I was expecting to like this book based on all that I had heard about it. Not only was it talked up at the bookstore where I currently work, but I had the opportunity to see the author on a panel at ALA about diverse books. The panel was excellent and got me pretty excited about reading all the books featured which I plan to do.

That being said, I enjoyed it even more than I thought I would. The writing while beautiful, was not overly purple, but just rich enough to really capture the imagination. The world building was brilliant, evoking a historical Arabia with a hint of the fantastical. And I am a huge sucker for retellings and I liked that although this was inspired by Scheherazade, it was not hemmed in by trying to be ultra-faithful to the original, but truly became its own story. I would also like to give kudos to the author for including a “big misunderstanding” but not drawing out to the point of hair ripping. It was really refreshing to have the answers when they needed to be revealed.

The characters were probably the strongest part of the book. Shahrzad was complex and interesting, and definitely qualifies as a super badass lady. Smart and strong and not willing to take crap from anyone, but also possessing enough faults that I did not find her to be the perfect heroine. Really, all the characters were complex, even ones that don’t appear as often, like Shahrzad’s father (who does have a rather important part, but appears very little).

I also want to mention the relationship between Shahrzad and her handmaiden, Despina. I always like when there is a relationship between women that seems real. Their mix of wanting to be friends and not trusting each other rings true for the situation that they are in, but the friendship that develops between them is awesome and full of hilarious snark.
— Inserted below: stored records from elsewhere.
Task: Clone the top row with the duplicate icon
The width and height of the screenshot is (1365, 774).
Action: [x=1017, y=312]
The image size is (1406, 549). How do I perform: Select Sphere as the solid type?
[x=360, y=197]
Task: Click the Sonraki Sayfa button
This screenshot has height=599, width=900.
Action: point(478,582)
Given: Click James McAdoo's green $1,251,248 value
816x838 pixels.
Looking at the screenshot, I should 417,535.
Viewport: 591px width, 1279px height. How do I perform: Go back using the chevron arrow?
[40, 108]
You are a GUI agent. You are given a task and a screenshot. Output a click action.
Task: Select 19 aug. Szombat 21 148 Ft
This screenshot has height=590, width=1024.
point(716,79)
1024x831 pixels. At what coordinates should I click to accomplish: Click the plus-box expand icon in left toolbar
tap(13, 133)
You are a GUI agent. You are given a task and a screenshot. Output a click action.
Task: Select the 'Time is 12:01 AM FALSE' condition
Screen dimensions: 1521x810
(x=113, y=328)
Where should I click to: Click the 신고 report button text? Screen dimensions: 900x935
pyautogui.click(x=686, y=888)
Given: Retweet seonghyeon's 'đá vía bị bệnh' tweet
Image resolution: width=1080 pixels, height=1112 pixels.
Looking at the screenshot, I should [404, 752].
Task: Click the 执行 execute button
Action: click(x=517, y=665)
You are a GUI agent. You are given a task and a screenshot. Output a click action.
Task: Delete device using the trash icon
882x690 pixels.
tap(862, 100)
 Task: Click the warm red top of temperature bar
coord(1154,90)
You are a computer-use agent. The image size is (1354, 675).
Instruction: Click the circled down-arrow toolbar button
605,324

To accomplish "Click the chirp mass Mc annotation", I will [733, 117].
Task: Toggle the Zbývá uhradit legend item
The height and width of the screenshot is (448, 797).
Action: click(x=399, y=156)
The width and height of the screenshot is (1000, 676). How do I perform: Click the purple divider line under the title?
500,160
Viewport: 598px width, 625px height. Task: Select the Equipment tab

My only real problems with the book were one, Shahrzad’s overnight acceptance of Queenliness. Like, she starts ordering people around right away. It just seemed a little out of the blue for someone of her personality. I also felt there was a tad bit of insta-love that went on, but it is kind of explained later so I wasn’t as annoyed by it as I usually am. And the romance is pretty steamy is some parts, so I was placated, because damn, do I like a good steamy love story (for further details, see my extensive romance novel reading list).

Excitement Level: Swirling Sands of Awesomesauce

I received a free copy of this book at the American Library Association Conference. I was not asked to do this review, just decided to do it all by my onesie.